Systems Archetypes- Places to intervene

Tom Connor
10x Curiosity
Published in
4 min readJul 18, 2019
Image by Gerd Altmann from Pixabay

An advantage with using systems archetypes as a problem solving methodology is that places to intervene in the system can be thought through and played with.

Donella Meadows is one of the pre-eminent systems thinkers of our time and wrote how important it was when working with systems to listen to the wisdom of the system

Aid and encourage the forces and structures that help the system run itself. Notice how many of those forces and structures are at the bottom of the hierarchy. Don’t be an unthinking intervenor and destroy the system’s own self-maintenance capacities. Before you charge in to make things better, pay attention to the value of what’s already there.

The experience of others who have applied the archetypes can also be drawn on to highlight what interventions might work better than others. Meadows wrote a highly influential piece “Leverage points — places to intervene in a system”. In this article Meadows goes into depth on what possible interventions can be made to resolve a systems issue:

PLACES TO INTERVENE IN A SYSTEM

(in increasing order of effectiveness)

12. Constants, parameters, numbers (such as subsidies, taxes, standards).

11. The sizes of buffers and other stabilizing stocks, relative to their flows.

10. The structure of material stocks and flows (such as transport networks, population age structures).

9. The lengths of delays, relative to the rate of system change.

8. The strength of negative feedback loops, relative to the impacts they are trying to correct against.

7. The gain around driving positive feedback loops.

6. The structure of information flows (who does and does not have access to information).

5. The rules of the system (such as incentives, punishments, constraints).

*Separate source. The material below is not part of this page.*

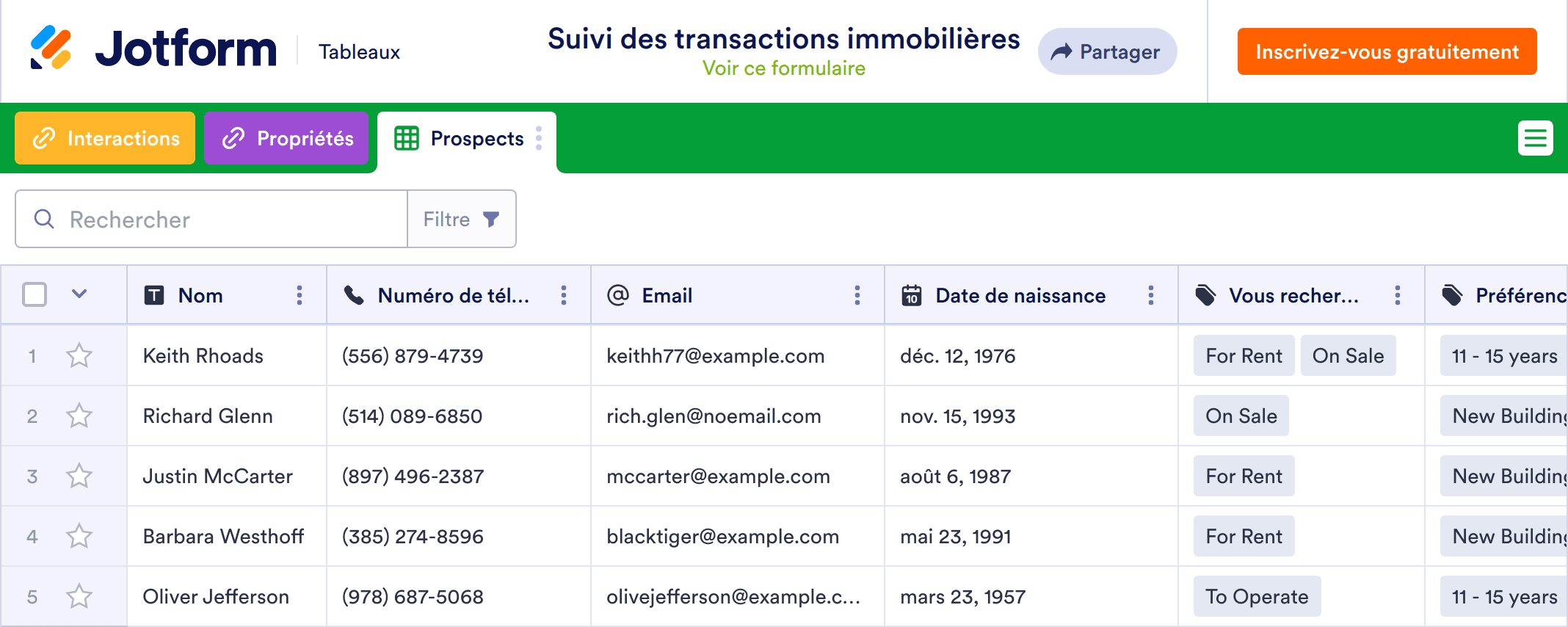1568x627 pixels.
Task: Click the Jotform logo icon
Action: click(x=51, y=48)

4. The power to add, change, evolve, or self-organize system structure.

3. The goals of the system.

2. The mindset or paradigm out of which the system — its goals, structure, rules, delays, parameters — arises.

1. The power to transcend paradigms.

Places to intervene in a system — Corina Angheloiu

As highlighted in the above graphic the first six interventions are the most common however are not as effective as the last six, which are much harder to implement and design for.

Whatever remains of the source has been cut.